The Gambian diaspora once symbolized a collective moral voice—calling for reform, accountability, and unity. Today, that voice is fractured, drowned by partisan ambitions and tribal loyalties that mimic the very dysfunction it claims to challenge. Democracy is not domination—it is compromise, persuasion, and consensus. Yet diaspora politics have become a battleground of bravado and emotionalism. Leaders are idolized or vilified, while the common interest is forgotten.
Democracy is not a battleground for unbridled emotions, nor a canvas for tribal politics and toxic partisanship. It is the art of compromise, persuasion, and consensus-building—a sacred space where patriotism is measured by one’s commitment to the common interest, not partisan victories. The Gambian diaspora’s failure is not in its passion, but in its priorities.
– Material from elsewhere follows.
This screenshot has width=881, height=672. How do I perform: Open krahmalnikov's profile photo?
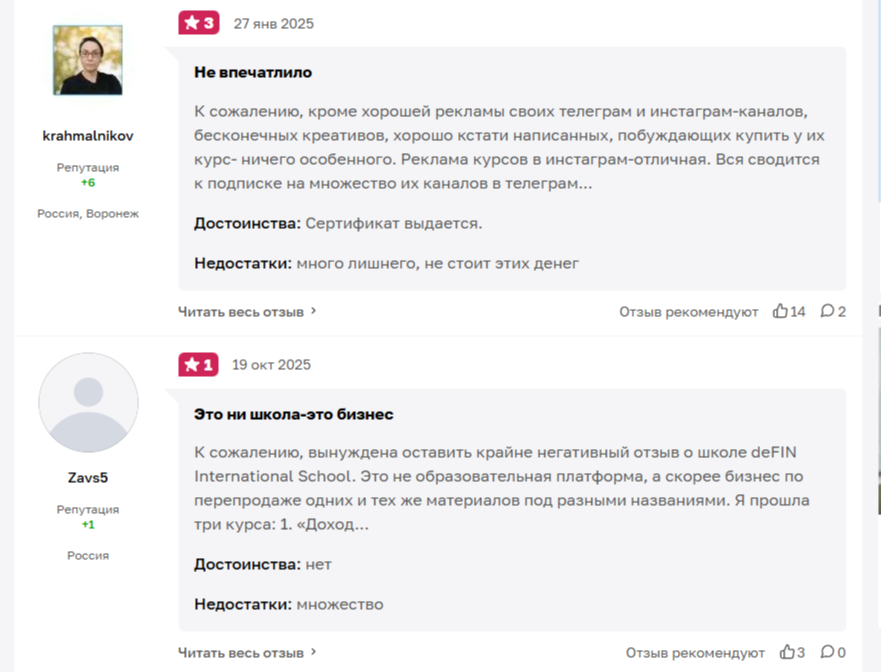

When national discourse is anchored in narrow nationalism, the soul of democracy erodes, and governance becomes hostage to personal agendas rather than public good.
The National Assembly’s recent rejection of diaspora voting, despite a Supreme Court affirmation, is emblematic of how political vengeance overrides constitutional fidelity. Even as diaspora activists decried the Assembly’s rejection of the draft constitution, their own ecosystem fails to model unity, strategy, or civic restraint. This failure is not merely procedural—it is moral.
Clause 14, which would have enfranchised Gambians abroad, was struck down again, blocked by the very machinery that democracy is meant to temper. That 21 lawmakers chose political loyalty over legal clarity and national interest should alarm us. Meanwhile, members of the diaspora rail against the exclusion, yet their own political behavior rarely rises above tribal echo chambers and factionalism.
And what of the D1 million presidential deposit reinstated by a vote of 33 to 3? Or the raised endorsement threshold—now 15,000 signatures, 1,000 from each administrative region? These are not reforms; they are legal barricades masquerading as electoral integrity. Such measures entrench political elites and silence the independent candidates who give democracy its oxygen.
Where is the diaspora’s rallying cry for systemic fairness—not just favorable outcomes? Why has civic engagement been reduced to personality cults and online outrage? The late Senator John McCain, a Republican, in poor health, cast a decisive vote to preserve Obamacare—a law crafted by his political rival. His act was not of partisan weakness, but democratic strength. He chose principle over party. Patriotism over pride.
Gambian democracy demands such acts of courage—from leaders and the diaspora alike. But courage requires compromise. It demands a willingness to sit across differences and imagine a nation bigger than our tribes, egos, and ambitions. Until the diaspora reorients itself as a true civic force—committed to constitutionality, consensus, and conscience—it will remain a political spectator, not a stakeholder.
Fatoumatta: Democracy is not what we scream into microphones or post on social media. It is what we build together, piece by principled piece. And we have no time left to waste. Until the diaspora embraces compromise over conquest, it will remain a political bystander. Democracy is not in slogans—it’s in choices, coalitions, and conscience. Let us build a republic not of tribes but of trust.